Supplied text ->

## Begin

Advisors on This Week’s Show

BOB LANDAAS

BRIAN KILB

Art Rothschild

MIKE HOELZL

(with Max Hoelzl and Joel Dresang)

Week in Review (Jan. 7-11, 2019)

SIGNIFICANT ECONOMIC INDICATORS & REPORTS

Monday

Growth in the U.S. non-manufacturing sector slowed down more than analysts expected in November. The Institute for Supply Management said its monthly index dipped to its lowest point since July, although it still indicated the 107th consecutive month of expansion for the sector, which represents about 90% of the U.S. economy. Purchase managers surveyed for the index expressed concerns about tariffs and employment constraints but remained mostly optimistic about the business climate. The ISM said the index level corresponds to an annual growth rate of 3.2% for the economy.

Tuesday

U.S. employers reported 6.9 million job openings in November, down 3.4% from October but above the 6.8 million level for the sixth month in a row, which has never happened before. Since March, the number of openings has exceeded the number of job seekers, indicated by monthly household surveys, suggesting how tight the job market is. Although the Bureau of Labor Statistics showed a lower quit rate, a sign of employee confidence, it remains historically high. Overall, the report shows demand continuing to exceed supply in the labor force, which should push up wages and fuel consumer spending.

## End

Text and item location entries ->
## Begin

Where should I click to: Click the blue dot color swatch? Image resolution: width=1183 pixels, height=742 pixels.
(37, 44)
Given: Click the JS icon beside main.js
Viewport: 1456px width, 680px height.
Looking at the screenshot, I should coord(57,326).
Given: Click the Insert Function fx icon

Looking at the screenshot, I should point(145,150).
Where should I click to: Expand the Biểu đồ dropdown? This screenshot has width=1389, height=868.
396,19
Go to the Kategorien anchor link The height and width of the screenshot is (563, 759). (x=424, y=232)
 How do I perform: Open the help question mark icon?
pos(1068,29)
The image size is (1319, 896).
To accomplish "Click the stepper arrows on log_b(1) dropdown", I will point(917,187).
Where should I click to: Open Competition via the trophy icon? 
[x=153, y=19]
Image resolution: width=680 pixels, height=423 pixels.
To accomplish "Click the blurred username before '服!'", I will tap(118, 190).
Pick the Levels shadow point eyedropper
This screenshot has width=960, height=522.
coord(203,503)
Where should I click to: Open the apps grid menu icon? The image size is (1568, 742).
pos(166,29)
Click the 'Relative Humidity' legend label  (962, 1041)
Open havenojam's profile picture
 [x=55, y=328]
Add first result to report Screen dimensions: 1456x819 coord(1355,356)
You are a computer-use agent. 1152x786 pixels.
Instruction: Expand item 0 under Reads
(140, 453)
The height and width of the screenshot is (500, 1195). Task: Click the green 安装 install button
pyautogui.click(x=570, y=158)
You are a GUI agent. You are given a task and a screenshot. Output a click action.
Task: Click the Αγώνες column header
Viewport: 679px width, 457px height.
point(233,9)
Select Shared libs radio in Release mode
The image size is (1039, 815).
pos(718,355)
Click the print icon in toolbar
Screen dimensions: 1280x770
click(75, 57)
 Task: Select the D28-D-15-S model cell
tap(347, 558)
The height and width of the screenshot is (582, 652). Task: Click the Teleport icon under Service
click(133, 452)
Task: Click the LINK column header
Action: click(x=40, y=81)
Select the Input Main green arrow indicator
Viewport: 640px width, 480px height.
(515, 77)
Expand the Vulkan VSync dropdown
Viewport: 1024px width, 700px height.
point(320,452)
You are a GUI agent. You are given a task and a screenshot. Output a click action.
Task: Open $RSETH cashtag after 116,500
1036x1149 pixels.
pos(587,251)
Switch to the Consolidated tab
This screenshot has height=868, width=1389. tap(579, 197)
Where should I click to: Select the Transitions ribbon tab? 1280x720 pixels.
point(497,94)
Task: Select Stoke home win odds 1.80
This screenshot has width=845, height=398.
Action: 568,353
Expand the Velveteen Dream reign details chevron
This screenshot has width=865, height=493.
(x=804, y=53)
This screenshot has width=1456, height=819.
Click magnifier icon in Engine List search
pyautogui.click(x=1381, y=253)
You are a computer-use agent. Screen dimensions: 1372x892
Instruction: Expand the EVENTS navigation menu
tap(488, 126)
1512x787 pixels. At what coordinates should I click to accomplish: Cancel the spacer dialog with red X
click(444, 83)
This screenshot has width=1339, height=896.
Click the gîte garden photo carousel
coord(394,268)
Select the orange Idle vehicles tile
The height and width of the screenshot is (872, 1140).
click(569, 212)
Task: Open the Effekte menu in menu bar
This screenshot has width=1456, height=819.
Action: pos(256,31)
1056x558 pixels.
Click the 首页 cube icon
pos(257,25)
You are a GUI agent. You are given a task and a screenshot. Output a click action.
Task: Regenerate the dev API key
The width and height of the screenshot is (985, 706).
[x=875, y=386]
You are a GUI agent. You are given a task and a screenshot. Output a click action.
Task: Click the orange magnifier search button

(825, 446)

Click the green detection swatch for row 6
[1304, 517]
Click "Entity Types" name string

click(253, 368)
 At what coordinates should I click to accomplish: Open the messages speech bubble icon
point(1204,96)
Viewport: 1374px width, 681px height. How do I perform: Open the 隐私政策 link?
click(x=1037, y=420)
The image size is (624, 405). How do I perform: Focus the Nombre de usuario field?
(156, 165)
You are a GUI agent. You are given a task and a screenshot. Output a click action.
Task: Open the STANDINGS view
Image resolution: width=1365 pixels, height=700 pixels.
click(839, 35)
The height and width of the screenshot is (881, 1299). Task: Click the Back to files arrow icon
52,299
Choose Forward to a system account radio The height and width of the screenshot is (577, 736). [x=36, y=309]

## End

Required work -> Can you carry on the week-in-review economic report from the point where it stops?

Task output ->
The Federal Reserve Board reported that outstanding consumer debt, excluding mortgages, rose by $6.9 billion in November. The gain was up 6.7% on an annual basis, including a 7.1% increase in non-revolving debt such as student loans and car financing. Credit card debt rose 5.5% following a 10.9% annual pace in October, suggesting slower but continued strength in consumer spending, which drives about 70% of U.S. economic expansion.

Wednesday

The policy-making body of the Federal Reserve released minutes from its December meetings, in which officials indicate they might be cooling to the idea of further interest rate increases. The Federal Open Market Committee has raised short-term rates nine times since late 2015 to gradually back off on monetary support to the economy begun back in the recession. According to the minutes, officials may be giving pause to further increases soon amid growing concerns of a slowing global economy and impacts of trade tariffs. The committee is scheduled to meet next at the end of January.

Thursday

The four-week moving average for initial unemployment claims rose for the first time in five weeks, according to data from the Labor Department. The level of new jobless applications was 37% below the 52-year average. Claims have been below average every week since the beginning of 2013, signaling employers’ longstanding reluctance to let workers go. Separately, federal employee claims rose by 819 or 15.7% from the year before.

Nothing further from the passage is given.